A single number is wanted: how many lines of the data include the string "computer".

• **RECORDS FOR THIS EXERCISE**
══════════
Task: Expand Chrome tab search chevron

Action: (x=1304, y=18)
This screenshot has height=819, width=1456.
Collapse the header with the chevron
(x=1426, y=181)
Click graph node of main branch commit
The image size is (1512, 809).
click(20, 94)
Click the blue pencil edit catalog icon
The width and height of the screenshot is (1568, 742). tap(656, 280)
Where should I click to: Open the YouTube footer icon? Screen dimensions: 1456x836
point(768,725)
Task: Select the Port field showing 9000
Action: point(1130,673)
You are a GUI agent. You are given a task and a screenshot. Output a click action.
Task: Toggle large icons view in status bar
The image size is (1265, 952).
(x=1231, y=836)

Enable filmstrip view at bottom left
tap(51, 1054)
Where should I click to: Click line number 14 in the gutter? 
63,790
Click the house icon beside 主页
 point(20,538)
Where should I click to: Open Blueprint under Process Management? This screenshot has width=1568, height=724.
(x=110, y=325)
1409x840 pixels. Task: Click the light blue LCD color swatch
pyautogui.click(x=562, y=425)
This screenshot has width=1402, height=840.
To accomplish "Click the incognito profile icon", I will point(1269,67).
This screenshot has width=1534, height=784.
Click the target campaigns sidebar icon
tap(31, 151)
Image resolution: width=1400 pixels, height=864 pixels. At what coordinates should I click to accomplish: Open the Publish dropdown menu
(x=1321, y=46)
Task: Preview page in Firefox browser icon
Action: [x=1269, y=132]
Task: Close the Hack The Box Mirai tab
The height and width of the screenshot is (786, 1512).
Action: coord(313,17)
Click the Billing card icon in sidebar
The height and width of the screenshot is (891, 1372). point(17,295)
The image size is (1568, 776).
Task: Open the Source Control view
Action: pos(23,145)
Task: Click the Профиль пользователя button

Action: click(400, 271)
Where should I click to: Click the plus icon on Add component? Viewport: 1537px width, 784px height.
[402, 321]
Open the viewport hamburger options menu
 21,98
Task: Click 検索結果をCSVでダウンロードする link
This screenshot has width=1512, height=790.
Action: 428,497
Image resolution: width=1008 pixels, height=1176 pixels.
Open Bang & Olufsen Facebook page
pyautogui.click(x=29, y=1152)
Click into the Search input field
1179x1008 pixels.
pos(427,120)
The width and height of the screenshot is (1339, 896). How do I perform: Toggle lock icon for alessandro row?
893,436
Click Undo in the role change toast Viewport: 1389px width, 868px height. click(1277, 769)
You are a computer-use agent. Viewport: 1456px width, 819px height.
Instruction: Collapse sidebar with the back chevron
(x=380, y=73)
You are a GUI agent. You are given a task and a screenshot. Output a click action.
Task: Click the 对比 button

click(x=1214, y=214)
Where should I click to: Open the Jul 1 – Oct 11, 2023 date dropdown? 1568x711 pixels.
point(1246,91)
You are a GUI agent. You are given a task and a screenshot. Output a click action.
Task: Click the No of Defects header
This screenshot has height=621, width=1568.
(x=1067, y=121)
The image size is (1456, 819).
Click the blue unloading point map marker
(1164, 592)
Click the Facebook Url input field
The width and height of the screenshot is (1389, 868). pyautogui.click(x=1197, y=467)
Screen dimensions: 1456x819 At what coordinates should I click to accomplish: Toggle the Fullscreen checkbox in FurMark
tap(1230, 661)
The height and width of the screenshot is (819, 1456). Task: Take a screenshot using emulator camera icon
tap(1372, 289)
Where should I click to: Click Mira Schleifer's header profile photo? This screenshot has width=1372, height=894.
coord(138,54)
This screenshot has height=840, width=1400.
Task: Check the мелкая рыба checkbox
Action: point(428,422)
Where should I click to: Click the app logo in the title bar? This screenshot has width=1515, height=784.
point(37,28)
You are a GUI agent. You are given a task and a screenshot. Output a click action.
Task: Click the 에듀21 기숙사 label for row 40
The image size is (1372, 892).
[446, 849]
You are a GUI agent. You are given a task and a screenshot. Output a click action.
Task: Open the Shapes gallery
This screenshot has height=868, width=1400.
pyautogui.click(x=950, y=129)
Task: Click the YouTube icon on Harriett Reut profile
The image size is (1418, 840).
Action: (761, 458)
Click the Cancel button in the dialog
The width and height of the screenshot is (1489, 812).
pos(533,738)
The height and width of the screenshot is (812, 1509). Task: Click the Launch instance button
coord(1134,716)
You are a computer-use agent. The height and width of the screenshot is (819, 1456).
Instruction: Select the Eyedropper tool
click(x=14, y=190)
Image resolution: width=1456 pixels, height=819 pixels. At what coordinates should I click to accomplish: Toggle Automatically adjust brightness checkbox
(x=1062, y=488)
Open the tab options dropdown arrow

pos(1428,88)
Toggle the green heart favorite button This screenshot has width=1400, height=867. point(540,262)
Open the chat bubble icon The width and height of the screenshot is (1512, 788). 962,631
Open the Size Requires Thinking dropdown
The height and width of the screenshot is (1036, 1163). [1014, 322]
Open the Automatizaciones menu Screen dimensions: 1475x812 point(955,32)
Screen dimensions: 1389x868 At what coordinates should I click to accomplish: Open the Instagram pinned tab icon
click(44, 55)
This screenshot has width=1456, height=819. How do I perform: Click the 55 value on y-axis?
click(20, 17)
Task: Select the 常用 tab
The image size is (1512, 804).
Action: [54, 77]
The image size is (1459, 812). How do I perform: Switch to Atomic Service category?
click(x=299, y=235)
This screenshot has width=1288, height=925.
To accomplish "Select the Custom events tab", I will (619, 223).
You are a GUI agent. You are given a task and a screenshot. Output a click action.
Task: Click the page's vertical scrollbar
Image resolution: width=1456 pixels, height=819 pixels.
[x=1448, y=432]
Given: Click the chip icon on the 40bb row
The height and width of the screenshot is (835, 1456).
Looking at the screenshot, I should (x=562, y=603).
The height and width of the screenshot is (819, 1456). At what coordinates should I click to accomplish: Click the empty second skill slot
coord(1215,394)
══════════
• **PROBLEM SOLUTION**
2